■ **Conjunto de exercícios**:
#1 No texto sobre anúncios, que frase acompanhava as fotos de meninas no anúncio do cabeleireiro de Copacabana publicado em 1987?
#2 Dê prosseguimento ao texto sobre anúncios a partir da última frase apresentada.
== Texto do exercício
Em 1978, as bicicletas Caloi brilhavam nos anúncios. No mesmo ano, o Instituto Guanabara, da área de educação, criticava a violência de alguns seriados americanos de sucesso, enquanto o Sesi, no ano seguinte, anunciava seus serviços nos campos da saúde, da educação e do lazer, que ajudavam “na formação da personalidade de muitos brasileiros de amanhã”. Em 1987, um cabeleireiro de Copacabana resolveu apostar na vaidade e publicou um anúncio que exibia fotos de meninas usando os cortes da moda com a frase: “Mamãe, no dia da criança eu quero ficar produzidíssima”. O texto complementava: "Satisfaça também a vaidade do seu filho ou filha. Leve-os ao Mattos Cabeleireiro".
====
== Dados fornecidos
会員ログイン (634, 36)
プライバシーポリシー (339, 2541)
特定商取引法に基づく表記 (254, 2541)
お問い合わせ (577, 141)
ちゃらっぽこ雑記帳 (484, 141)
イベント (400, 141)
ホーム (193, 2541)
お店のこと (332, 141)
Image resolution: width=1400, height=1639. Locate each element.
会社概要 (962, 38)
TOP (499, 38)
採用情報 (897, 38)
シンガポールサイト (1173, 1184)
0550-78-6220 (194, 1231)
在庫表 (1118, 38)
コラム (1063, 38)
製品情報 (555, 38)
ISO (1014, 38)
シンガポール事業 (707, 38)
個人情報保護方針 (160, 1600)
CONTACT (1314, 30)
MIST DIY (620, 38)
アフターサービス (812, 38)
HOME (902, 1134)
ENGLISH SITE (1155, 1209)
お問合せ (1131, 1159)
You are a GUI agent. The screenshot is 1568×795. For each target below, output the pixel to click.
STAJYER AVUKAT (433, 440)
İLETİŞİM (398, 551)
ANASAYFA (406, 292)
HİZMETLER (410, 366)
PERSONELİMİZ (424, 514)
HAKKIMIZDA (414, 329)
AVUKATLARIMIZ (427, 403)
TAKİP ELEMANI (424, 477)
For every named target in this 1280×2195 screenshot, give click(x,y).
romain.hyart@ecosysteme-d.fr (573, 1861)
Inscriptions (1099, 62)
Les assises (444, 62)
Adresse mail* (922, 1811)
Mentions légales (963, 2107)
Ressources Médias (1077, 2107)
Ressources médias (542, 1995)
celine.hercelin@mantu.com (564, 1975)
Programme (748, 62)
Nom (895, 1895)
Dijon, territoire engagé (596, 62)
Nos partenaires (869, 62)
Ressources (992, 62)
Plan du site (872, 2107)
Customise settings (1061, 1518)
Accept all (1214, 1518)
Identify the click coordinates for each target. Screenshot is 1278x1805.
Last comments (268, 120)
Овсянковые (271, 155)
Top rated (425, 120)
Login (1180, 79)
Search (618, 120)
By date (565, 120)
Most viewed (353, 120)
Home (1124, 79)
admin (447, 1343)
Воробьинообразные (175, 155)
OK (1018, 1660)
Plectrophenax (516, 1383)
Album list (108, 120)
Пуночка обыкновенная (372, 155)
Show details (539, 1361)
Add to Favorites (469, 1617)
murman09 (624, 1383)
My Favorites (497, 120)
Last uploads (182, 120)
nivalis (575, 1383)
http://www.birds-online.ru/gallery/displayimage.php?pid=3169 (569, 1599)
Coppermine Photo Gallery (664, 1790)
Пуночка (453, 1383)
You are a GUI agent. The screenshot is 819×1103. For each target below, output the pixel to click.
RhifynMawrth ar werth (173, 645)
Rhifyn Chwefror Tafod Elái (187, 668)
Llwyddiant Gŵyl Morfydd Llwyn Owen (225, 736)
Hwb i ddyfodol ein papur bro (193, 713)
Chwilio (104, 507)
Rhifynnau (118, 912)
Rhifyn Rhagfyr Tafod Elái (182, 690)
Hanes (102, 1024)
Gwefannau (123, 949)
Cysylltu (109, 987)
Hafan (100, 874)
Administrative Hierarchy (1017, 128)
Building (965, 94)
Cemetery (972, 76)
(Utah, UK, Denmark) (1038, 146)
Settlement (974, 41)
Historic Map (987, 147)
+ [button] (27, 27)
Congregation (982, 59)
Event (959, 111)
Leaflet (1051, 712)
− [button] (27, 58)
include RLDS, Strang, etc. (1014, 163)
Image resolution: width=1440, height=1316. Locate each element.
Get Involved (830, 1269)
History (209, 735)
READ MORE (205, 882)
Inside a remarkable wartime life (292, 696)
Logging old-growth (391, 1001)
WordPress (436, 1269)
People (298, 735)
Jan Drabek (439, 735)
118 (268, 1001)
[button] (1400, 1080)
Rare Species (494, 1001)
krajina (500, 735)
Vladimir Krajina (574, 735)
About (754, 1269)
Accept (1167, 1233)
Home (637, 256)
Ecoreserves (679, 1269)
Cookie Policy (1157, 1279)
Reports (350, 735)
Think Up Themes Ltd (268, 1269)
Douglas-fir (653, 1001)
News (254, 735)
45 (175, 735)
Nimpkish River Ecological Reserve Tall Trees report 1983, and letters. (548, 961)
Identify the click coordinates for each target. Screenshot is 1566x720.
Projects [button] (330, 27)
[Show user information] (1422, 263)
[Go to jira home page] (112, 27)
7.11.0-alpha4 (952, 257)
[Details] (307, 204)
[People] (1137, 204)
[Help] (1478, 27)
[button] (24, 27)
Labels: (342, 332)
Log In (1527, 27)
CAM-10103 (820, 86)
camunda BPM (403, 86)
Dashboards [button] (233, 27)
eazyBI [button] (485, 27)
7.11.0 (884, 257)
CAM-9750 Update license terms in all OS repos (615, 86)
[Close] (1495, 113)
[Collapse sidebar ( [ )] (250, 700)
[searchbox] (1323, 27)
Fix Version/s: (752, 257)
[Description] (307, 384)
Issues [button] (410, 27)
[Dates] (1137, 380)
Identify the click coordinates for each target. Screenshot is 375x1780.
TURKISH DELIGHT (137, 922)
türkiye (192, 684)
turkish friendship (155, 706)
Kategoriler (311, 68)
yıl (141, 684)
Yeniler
====
■ **Respostas por item**:
#1 "Mamãe, no dia da criança eu quero ficar produzidíssima".

#2
Os jogos eletrônicos já dividiam espaço nos anúncios com as bonecas em 1991, e uma programação especial para as crianças, com direito a campeonato de videogames, era anunciada em 1995 pelo Barra Square Shopping Center, enquanto presentes tradicionais, como as bicicletas e os velocípedes, agora chamados de triciclos, podiam ser vistos em 1999. Aproveitando-se do feriado, em 2004, uma agência de viagens oferecia pacotes para a Praia da Ferradura, em Búzios, com gratuitadade para crianças de até 10 anos, enquanto em 2010, “Branca de Neve, o musical”, era apresentado no Dia da Criança no Canecão, em Botafogo.
Programações especiais também provocavam grande movimentação de pais e crianças, como em 1982, quando o Jardim Zoológico do Rio, na Quinta da Boa Vista, teve entrada gratuita e recebeu 20 mil visitantes. Mas foi no Dia da Criança de 1993 que a confusão tomou conta do lugar, quando 55 mil pessoas foram até lá para ver, entre outros animais, a então maior estrela do Zoo, o Macaco Tião, batendo recorde de público.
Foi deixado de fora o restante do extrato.